Balayé par les vents, le sommet offrait sur les lieux une vue imprenable. Entre les gibets où pendaient des squelettes aux os claquants, se trouvait l'impressionnante longue vue qu'Olza avait entr'aperçue au pied de la tour. Cette dernière était maintenant pointée vers les étoiles. Une trappe menait vers le bureau du magicien. Elle était ouverte, mais il ne s'y trouvait pas. Après une fouille rapide, Olza se rendit compte que toutes les pièces étaient vides, mais que les possessions, grimoires et sortilèges du mage étaient encore présents…

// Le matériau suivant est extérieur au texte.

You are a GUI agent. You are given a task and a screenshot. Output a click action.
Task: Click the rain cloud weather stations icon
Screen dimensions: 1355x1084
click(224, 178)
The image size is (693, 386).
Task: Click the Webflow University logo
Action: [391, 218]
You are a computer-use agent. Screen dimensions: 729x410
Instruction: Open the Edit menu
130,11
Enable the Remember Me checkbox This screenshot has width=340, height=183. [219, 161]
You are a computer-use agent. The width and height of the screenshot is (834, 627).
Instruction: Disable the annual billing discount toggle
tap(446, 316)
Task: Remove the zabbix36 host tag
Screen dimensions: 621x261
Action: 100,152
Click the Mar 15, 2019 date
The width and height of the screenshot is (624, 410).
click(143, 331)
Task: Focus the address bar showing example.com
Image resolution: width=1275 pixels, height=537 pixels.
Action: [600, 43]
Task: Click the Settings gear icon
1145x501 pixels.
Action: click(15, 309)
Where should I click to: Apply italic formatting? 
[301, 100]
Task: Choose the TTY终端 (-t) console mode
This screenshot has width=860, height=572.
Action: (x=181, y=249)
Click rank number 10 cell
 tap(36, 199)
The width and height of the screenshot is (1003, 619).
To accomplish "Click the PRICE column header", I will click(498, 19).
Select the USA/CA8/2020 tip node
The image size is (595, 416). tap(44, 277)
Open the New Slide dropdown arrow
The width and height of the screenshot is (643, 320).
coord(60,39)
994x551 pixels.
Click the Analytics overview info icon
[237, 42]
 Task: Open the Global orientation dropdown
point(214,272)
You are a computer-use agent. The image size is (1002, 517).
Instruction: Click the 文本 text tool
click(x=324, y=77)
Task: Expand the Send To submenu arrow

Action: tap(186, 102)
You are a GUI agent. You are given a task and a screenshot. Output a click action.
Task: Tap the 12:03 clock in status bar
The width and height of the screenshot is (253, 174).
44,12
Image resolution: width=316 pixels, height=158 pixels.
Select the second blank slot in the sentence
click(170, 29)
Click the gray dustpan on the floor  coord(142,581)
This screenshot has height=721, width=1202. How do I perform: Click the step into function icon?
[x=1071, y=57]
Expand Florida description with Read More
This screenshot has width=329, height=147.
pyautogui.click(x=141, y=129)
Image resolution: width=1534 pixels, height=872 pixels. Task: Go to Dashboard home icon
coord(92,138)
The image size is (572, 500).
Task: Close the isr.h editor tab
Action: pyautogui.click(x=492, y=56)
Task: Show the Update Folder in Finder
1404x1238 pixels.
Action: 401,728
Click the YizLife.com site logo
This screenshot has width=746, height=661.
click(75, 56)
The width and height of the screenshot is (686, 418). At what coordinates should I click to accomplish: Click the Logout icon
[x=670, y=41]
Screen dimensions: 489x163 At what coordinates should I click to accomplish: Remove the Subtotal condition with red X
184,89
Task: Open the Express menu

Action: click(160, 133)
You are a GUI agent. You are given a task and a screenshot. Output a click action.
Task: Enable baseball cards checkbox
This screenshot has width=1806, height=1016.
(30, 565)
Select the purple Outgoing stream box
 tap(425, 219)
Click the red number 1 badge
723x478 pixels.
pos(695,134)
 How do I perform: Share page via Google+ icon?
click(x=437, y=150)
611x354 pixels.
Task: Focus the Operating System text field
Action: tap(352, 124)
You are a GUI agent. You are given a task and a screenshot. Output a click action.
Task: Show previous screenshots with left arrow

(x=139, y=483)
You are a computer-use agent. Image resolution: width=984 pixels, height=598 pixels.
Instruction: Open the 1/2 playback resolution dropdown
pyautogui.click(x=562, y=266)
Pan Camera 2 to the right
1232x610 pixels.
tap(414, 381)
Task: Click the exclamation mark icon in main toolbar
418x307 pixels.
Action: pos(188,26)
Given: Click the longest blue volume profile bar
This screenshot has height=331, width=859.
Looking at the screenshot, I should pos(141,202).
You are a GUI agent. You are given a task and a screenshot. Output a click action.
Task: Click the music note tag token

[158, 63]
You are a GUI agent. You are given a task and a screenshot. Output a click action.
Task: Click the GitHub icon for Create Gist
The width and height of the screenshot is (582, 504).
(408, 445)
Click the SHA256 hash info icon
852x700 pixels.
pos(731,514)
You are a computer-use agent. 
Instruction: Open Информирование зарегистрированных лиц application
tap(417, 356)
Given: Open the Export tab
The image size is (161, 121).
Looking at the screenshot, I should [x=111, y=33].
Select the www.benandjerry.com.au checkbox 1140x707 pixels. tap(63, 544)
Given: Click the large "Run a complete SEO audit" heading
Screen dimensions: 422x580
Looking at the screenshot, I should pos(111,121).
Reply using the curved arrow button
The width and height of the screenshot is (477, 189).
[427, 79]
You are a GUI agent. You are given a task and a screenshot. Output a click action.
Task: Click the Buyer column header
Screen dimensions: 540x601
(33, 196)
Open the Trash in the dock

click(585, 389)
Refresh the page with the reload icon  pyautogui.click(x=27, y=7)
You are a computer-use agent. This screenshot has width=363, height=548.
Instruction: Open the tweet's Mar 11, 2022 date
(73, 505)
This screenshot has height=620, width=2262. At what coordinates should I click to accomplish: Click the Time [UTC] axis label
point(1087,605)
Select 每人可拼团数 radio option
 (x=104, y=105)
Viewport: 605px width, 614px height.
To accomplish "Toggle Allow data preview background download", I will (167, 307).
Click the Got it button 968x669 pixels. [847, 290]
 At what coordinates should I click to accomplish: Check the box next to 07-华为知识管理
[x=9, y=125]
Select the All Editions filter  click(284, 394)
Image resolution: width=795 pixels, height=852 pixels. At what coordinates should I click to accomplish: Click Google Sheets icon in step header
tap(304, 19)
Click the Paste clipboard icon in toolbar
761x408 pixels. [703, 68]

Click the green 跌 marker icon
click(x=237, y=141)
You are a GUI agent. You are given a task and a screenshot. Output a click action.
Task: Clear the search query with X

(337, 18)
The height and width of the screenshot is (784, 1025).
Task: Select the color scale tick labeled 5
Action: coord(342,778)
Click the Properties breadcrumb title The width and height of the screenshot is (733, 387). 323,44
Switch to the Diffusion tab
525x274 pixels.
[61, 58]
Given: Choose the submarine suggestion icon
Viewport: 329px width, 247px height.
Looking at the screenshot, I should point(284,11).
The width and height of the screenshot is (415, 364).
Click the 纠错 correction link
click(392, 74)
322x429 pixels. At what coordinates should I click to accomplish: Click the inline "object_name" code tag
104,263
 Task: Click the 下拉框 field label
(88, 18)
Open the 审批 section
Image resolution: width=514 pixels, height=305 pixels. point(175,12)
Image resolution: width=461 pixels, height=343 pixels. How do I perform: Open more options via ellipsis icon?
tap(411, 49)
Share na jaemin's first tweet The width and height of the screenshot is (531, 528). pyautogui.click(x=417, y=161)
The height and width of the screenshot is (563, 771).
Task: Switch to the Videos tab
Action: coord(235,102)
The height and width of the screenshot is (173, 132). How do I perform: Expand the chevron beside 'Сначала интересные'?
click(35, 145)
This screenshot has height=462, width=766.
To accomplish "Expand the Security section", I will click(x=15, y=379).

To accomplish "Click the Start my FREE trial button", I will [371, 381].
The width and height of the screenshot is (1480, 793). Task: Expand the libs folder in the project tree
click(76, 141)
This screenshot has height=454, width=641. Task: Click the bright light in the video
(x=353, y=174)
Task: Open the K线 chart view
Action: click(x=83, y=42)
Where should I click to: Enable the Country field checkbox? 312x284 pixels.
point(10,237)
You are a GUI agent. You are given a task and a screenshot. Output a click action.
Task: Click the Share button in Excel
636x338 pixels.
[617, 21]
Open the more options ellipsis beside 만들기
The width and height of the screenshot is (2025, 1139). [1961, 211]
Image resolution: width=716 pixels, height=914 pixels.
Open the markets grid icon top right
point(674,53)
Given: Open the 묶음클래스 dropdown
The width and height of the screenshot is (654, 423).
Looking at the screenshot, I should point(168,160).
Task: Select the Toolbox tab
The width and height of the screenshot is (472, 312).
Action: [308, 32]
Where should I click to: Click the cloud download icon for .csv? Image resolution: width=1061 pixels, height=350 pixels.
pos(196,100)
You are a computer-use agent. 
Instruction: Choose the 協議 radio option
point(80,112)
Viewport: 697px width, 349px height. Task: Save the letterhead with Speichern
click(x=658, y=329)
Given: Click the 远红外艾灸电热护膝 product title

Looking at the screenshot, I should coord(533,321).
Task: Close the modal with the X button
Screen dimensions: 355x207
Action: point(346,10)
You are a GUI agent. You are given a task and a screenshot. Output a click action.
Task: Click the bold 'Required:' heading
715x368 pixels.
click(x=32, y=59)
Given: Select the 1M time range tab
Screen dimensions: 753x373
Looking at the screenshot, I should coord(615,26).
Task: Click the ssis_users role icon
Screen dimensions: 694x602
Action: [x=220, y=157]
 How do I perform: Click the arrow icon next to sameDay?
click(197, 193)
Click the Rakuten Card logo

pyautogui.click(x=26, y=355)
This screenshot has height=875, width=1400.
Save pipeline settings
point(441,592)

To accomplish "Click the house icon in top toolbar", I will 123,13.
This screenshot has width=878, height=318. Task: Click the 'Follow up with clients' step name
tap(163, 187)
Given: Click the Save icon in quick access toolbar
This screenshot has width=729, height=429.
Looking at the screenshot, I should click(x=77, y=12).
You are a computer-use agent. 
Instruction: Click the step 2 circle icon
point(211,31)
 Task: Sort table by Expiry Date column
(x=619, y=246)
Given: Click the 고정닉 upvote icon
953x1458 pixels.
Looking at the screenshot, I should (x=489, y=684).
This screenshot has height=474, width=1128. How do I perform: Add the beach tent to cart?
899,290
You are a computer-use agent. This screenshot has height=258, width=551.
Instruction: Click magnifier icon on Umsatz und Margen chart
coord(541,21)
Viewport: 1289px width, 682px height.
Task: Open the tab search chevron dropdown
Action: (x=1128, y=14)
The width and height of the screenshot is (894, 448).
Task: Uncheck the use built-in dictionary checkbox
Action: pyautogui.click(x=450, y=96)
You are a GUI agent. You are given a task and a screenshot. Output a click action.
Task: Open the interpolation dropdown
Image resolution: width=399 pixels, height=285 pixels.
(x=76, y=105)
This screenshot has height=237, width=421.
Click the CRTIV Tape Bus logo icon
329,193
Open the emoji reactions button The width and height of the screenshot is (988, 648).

Olza réfléchit quelques instants. Où était Madrak ? Conscient de la venue des armées d'Ogrym, il avait dû aller ailleurs, s'enfuir, se cacher… Mais où ? Soudain, le sang d'Olza ne fit qu'un tour ! La longue vue, sur le toit, braquée vers les étoiles, alors qu'auparavant elle observait vers la plaine !
Olza courut au sommet de la tour et plongea son œil dans l'appareil. Là-haut, parmi les étoiles, dans la radiance pâle des soleils moribonds, Madrak le Mage se cachait, sa silhouette éthérée prisonnière de la lentille !
Prestement, Olza démonta la longue-vue et fixa solidement la lentille à une corde qu'elle attacha à son cou comme pendentif. Prisonnier, et tant qu'on ne le repointait pas vers les étoiles, Madrak resterait enfermé, contraint de lui fournir savoir et secrets. Elle entendait déjà le pauvre esprit du magicien crier et hurler sa hargne et sa colère depuis sa prison de verre.
- Ne pleure pas, Madrak l'enfermé, j'ai été dans ton cas, il y a peu. Tu apprendras la patience, et surtout tu m'apprendras beaucoup. Nous aurons notre vengeance, tous les deux, sur les sans-magies, n'aie crainte, nous reviendrons…
Souriante, Olza se retourna vers la vallée. Là-bas, quelques mètres plus bas vers le château factice de l'ancien magicien bleu, s'agitaient les armées d'Ogrym, le roi sanglant aux mages enchainés. Enfin, enfin Olza était libre ! L'ancienne mage Assermentée fut agitée d'un petit rire qui s'amplifia jusqu'à résonner dans toute la vallée. Puis, elle claqua des doigts, et la tour disparut du paysage, vers des contrées connues d'elle seule, baignées par les lumières tangibles de la magie.